Hardware from Alpha Data powers NASA instrument deployed in space to study the heating and cooling of Earth, and the role mineral dust plays in that cycle
Decades ago, it took almost 10 minutes to receive a single spectrum from a geological sample in the laboratory. To improve performance and speed, Alpha Data partnered with NASA’s Jet Propulsion Laboratory (JPL) and has developed high-performance FPIE-D hardware that supports EMIT’s imaging spectrometer to measure 300,000 spectra per second, with superior quality. Alpha Data’s development of EMIT’s FPIE-D board, in conjunction with the Jet Propulsion Laboratory (JPL), correct designs, and mercury systems, required extensive original Research & Development which the company says will be transferable to future projects requiring space-proved data acquisition, cloud-screening, compression, storage, and downlink systems. EMIT was installed on the International Space Station’s truss (ISS).
EMIT is focused on mapping the mineral dust composition of Earth’s arid regions to better understand how dust affects climate heating and cooling. The instrument works by measuring the hundreds of wavelengths of light reflected from materials on Earth. Different substances reflect different wavelengths of light, producing a kind of spectral fingerprint that, when collected by an imaging spectrometer and analyzed by researchers, reveals what they are made of.

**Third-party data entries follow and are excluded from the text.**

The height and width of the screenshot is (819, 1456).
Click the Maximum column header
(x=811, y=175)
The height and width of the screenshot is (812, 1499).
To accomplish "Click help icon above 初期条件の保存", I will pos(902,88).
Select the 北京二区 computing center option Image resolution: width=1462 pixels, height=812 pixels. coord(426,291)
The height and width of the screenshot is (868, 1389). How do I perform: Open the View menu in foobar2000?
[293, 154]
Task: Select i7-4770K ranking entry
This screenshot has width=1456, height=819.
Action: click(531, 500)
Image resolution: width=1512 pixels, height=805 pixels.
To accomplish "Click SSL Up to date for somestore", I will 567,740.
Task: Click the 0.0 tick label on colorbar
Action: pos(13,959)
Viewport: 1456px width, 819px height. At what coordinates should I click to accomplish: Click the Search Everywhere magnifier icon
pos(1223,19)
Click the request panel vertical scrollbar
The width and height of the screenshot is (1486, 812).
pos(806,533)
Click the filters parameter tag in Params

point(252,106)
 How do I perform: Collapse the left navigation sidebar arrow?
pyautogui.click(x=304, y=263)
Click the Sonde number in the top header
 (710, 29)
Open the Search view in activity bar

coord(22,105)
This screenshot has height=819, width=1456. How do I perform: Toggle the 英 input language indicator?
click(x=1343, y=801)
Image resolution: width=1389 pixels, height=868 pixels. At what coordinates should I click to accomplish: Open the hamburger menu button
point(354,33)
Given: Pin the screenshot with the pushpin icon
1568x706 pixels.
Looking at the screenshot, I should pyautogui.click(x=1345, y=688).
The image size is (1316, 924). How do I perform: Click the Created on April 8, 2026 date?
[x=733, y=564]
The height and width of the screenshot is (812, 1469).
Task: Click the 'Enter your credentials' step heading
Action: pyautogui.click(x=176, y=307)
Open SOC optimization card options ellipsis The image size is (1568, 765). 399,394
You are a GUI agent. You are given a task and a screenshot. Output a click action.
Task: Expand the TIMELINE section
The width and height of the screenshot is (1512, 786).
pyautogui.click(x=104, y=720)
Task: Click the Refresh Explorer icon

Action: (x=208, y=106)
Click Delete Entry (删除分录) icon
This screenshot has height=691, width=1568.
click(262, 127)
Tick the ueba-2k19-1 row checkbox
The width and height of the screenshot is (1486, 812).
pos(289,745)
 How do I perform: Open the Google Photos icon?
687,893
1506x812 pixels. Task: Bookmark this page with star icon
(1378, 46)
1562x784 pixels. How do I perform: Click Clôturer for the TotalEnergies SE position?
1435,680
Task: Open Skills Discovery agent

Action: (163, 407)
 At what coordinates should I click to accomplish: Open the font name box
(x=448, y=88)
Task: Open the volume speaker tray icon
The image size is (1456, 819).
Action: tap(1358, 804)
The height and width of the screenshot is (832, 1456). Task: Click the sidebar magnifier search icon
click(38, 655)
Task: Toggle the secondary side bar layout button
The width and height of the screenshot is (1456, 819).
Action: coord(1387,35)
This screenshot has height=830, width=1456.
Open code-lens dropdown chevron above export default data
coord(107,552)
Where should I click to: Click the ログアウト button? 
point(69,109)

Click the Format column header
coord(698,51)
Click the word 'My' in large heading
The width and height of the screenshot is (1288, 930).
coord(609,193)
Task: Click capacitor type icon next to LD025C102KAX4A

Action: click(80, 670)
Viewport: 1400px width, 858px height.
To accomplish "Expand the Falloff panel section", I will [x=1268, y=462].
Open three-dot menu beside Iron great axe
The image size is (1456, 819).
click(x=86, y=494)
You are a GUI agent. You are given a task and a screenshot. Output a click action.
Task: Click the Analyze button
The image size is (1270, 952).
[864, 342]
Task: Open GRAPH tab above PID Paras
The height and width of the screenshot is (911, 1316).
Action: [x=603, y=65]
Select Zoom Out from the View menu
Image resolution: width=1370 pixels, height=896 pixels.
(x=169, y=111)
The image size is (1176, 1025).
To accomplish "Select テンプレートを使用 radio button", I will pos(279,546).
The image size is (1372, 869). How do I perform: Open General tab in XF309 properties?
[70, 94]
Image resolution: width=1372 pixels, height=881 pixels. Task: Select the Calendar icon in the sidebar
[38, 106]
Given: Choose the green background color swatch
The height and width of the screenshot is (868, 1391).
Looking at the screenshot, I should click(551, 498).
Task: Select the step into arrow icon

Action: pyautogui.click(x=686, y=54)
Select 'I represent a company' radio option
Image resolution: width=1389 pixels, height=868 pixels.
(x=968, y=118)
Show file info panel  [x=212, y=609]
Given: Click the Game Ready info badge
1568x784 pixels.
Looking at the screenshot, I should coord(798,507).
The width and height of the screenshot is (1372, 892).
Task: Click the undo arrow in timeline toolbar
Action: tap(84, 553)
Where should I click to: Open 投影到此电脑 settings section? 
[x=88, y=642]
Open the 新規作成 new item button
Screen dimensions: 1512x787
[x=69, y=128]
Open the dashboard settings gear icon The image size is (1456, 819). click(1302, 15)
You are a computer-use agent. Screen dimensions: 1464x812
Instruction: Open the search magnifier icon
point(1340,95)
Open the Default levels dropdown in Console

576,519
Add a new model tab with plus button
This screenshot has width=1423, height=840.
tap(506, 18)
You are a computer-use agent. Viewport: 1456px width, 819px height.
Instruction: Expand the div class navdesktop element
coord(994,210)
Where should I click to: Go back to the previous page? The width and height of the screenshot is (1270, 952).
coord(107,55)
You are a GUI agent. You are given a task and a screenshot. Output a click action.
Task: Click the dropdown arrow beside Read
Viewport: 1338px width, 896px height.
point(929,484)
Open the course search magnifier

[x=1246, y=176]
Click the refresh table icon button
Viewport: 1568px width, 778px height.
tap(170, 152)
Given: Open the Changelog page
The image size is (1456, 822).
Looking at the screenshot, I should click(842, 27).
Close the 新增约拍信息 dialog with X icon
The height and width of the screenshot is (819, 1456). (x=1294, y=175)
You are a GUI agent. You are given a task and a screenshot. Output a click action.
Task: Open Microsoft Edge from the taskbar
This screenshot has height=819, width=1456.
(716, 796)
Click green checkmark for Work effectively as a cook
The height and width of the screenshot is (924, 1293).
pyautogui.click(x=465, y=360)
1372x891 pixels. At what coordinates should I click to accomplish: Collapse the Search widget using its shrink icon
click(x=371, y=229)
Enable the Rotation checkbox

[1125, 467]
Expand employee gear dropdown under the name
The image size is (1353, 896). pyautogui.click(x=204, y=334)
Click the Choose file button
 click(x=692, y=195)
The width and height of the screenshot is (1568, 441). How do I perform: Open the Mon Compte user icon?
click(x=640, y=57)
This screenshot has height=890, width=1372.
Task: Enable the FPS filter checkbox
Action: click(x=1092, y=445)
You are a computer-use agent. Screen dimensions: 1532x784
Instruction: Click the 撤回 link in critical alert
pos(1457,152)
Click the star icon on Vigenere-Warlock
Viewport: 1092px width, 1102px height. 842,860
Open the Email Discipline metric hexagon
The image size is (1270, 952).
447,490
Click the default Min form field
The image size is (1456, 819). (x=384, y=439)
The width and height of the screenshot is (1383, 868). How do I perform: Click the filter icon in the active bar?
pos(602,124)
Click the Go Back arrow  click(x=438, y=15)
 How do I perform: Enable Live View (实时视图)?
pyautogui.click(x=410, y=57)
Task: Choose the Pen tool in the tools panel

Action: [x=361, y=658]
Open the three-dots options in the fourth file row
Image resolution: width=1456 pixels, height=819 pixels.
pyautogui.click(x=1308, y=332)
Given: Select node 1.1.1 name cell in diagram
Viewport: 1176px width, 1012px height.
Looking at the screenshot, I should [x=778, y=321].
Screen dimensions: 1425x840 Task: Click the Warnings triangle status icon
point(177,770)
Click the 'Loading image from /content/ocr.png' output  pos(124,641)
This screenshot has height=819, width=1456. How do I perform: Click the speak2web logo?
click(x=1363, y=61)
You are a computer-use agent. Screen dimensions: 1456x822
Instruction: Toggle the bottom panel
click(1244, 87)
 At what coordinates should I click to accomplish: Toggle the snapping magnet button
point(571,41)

The FPIE-D hardware was designed and its manufacture was managed by Alpha Data Inc in Littleton, Colorado, while the software and firmware that runs and configures the Adaptive SoC FPGA (System-on-a-Chip Field-Programmable Gate Array)-based system was developed by Alpha Data specialists at its headquarters in Edinburgh, Scotland. The EMIT FPIE-D board design is based on a standard Alpha Data COTS (Commercial Off-The-Shelf) Zynq7100 board in an XMC form factor. The COTS board was re-spun to make it suitable for space (replacing components with space grade equivalents where needed) and to add features needed for the EMIT mission that was not available on the COTS product.
“The data we’re getting from EMIT will give us more insight into the heating and cooling of Earth, and the role mineral dust plays in that cycle. It’s promising to see the amount of data we’re getting from the mission in such a short time,” said Kate Calvin, NASA’s chief scientist, and senior climate advisor
EMIT will gather billions of new spectroscopic measurements across six continents, closing this gap in knowledge and advancing climate science. “With this exceptional performance, we are on track to comprehensively map the minerals of Earth’s arid regions – about 25% of the Earth’s land surface – in less than a year and achieve our climate science objectives,” Green said.
David Miller, Managing Director at Alpha Data, adds that “the successful deployment of EMIT is a landmark achievement for Alpha Data and further strengthens its historic relationship with NASA JPL.”